◆ PROVIDED PASSAGE ◆
───

By Liji Thomas, MD
A panic attack is an episode of unreasonable, overwhelming fear which strikes for no particular reason, and at no predictable time.
The features of a panic attack include feeling the sudden onset of four or more of the following symptoms:
- A sense of impending doom.
- Fear of insanity.
- Palpitations, felt as a racing or pounding heartbeat.
- Nausea with chest pain or a feeling of pressure inside the chest.
- Trembling, dry mouth, or sweating.
- Breathing difficulties.
- A feeling of dread or of loss of control.
- Feeling dizzy or fainting.
- Feelings of unreality.
- Feeling that one is about to die.
A panic attack peaks within a few minutes of starting, and lasts up to 15 minutes in most cases. It is rare for an attack to last more than an hour. Following the attack, patients feel worn out and may remain exhausted for a long time. Many attacks may occur over a period of a few hours. However, they may be of different intensity. Attacks during sleep have been reported.
Panic attacks occur twice as often in women as in men. About half of those who suffer panic attacks have the first episode before the age of 24 years. Some have only one attack, while others have repeated bouts.
The sufferer may feel intense anxiety even between attacks because of the inability to predict when and where the next attack will strike, and the fear of being far from help when an attack strikes. This is called anticipatory anxiety. The occurrence of panic attacks is often associated with another phobia called agoraphobia, or the fear of being in open spaces.
Panic attacks are more common with:
- The use of stimulants like caffeine
- Hereditary factors
- Stressful situations
- Chemical imbalances as may occur with hypoglycemia, hyperthyroidism or phaeochromocytomas, or with certain medications.
The fear of experiencing a panic attack when far from help can be disabling. This so-called ‘anticipatory anxiety’ can make the affected person retreat to the safety of home more and more often, eventually resulting in becoming house-bound. This is why panic attacks need to be treated as early as possible.
Diagnosis and treatment
The presence of these symptoms may signal the presence of other psychological issues. Once a panic disorder is diagnosed, supportive counsel, patience and the willingness to help the victim emerge from it can go a long way.
In established cases, psychotherapy, cognitive-behavioral therapy, and/or psychiatric medication are helpful in treating the disorder. Adopting a regular timetable, ensuring enough sleep, abstaining from alcoholic drinks, avoiding stimulants and eating regularly are also advisable.
Medications include benzodiazepines and SSRIs. Treatment is aimed at relieving the panic attack, as well as preventing anticipatory anxiety, and expanding the zone of activity by helping to overcome avoidance behavior. Many patients respond to treatment by complete cessation of panic attacks, while a large percentage shows impressive reductions in the frequency and intensity of attacks.

───

Answer these from the article on panic attacks above.
(a) In most cases, how long does a panic attack last?
(b) How much more often do women have panic attacks than men?
(c) Which two kinds of medication does it name?

[Stored data entries]

───

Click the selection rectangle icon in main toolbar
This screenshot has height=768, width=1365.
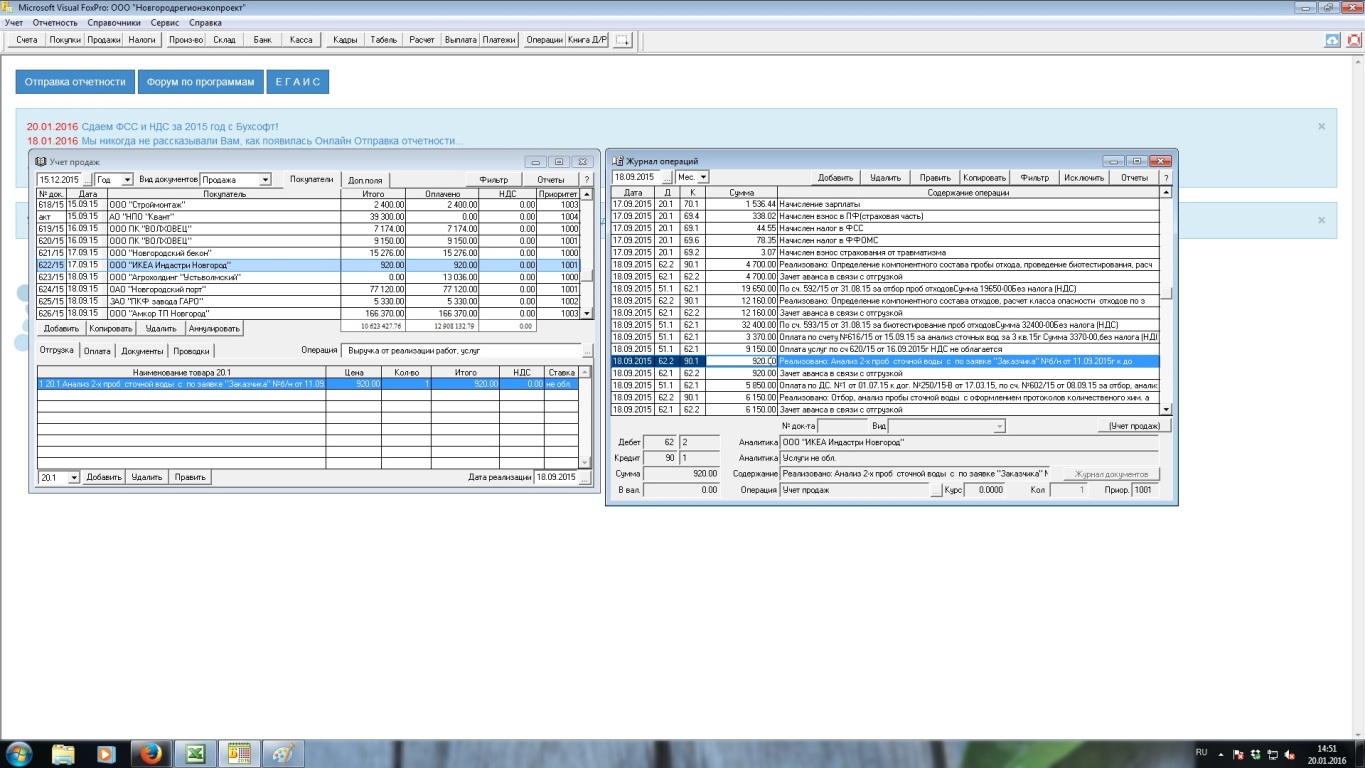pos(622,40)
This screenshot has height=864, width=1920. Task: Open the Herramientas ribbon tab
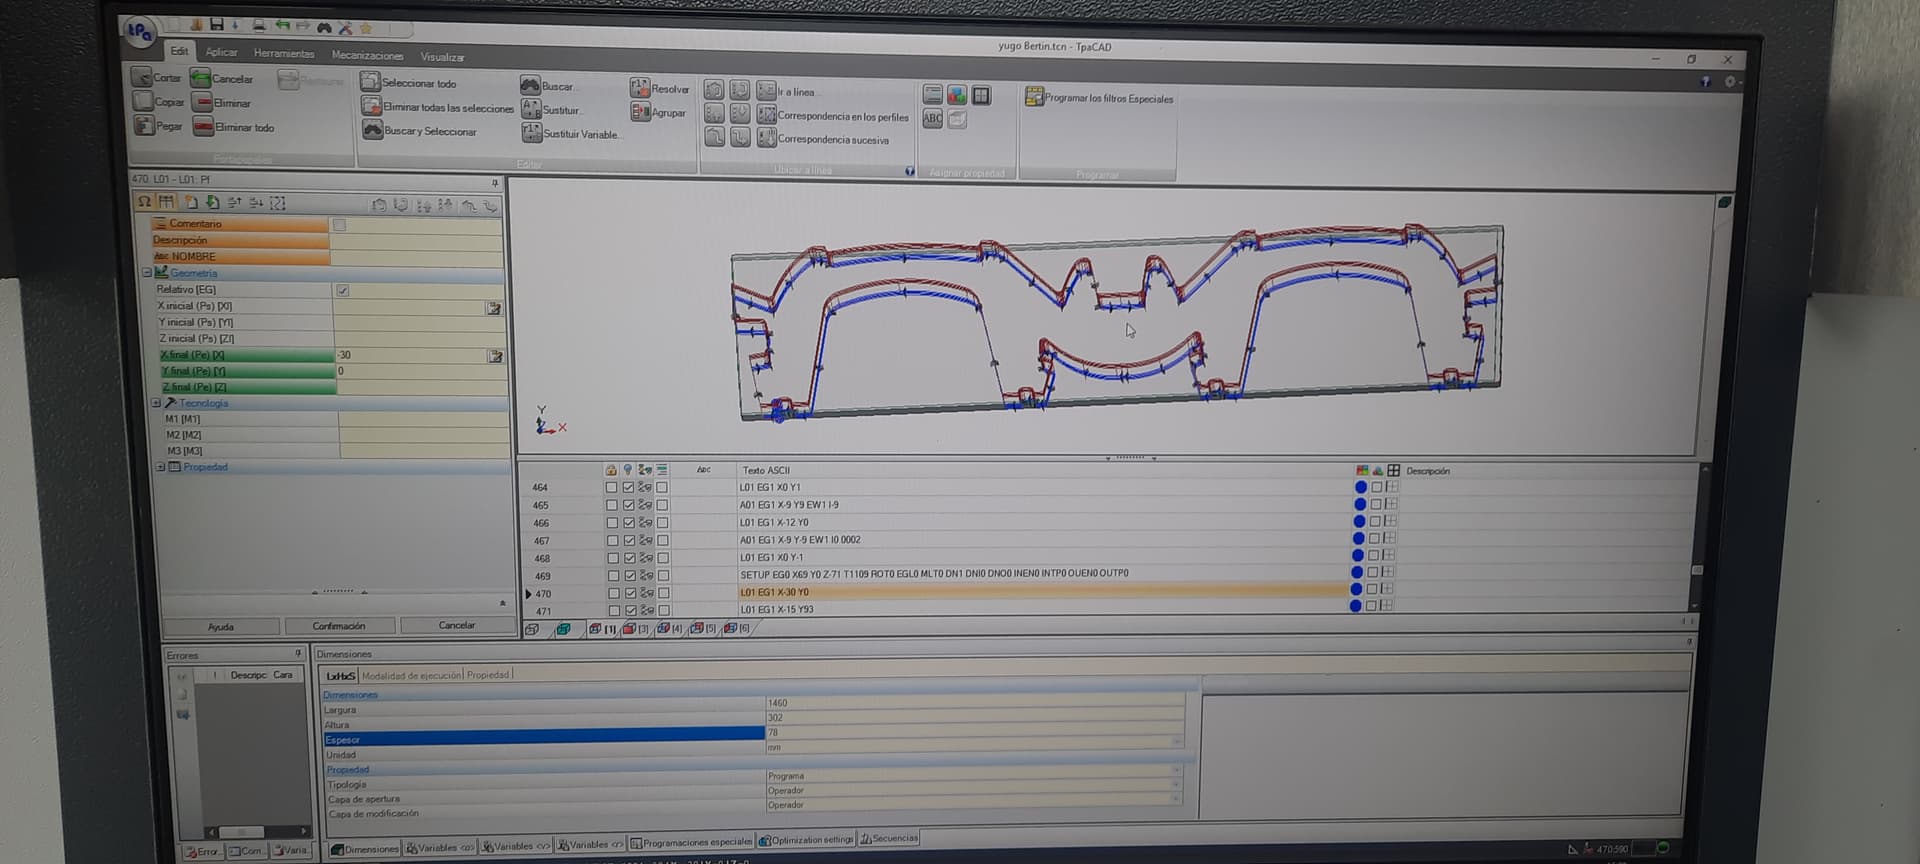[283, 53]
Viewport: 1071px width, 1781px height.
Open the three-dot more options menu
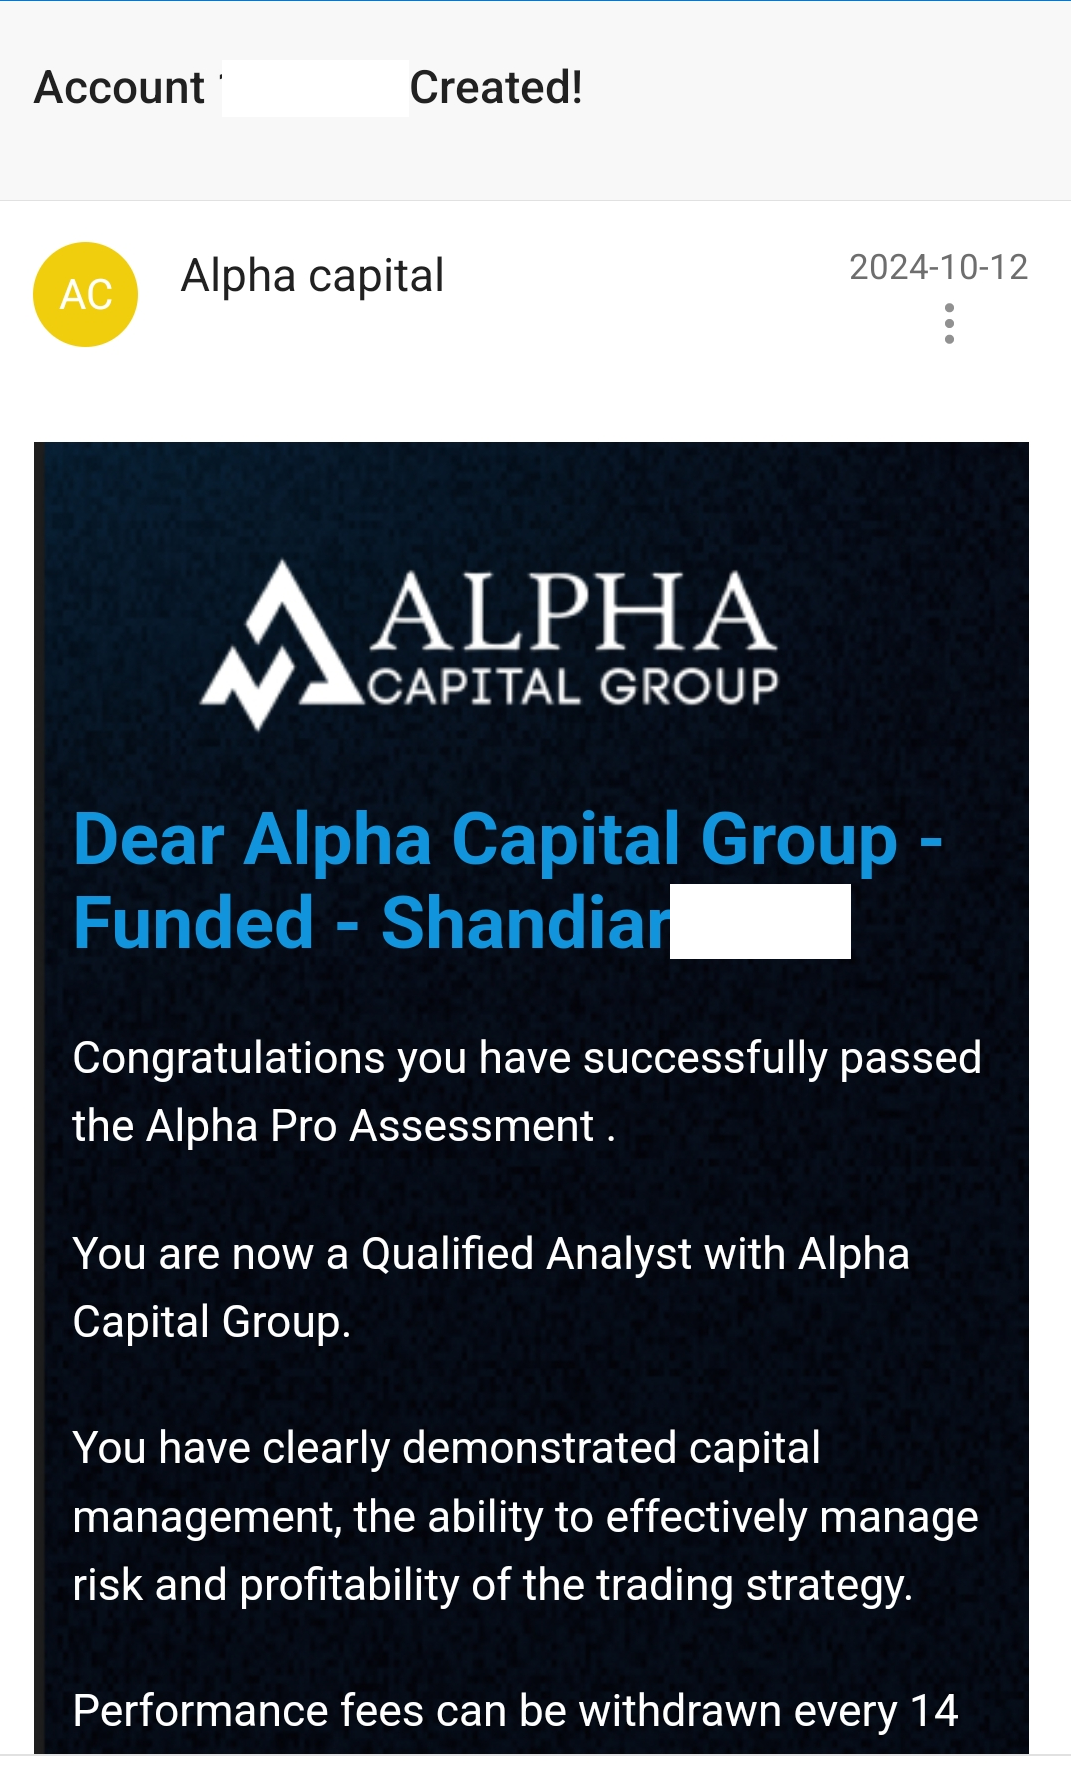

───

◆ RESULT FOR THIS EXERCISE ◆
(a) Up to 15 minutes.
(b) Twice as often.
(c) Benzodiazepines and SSRIs.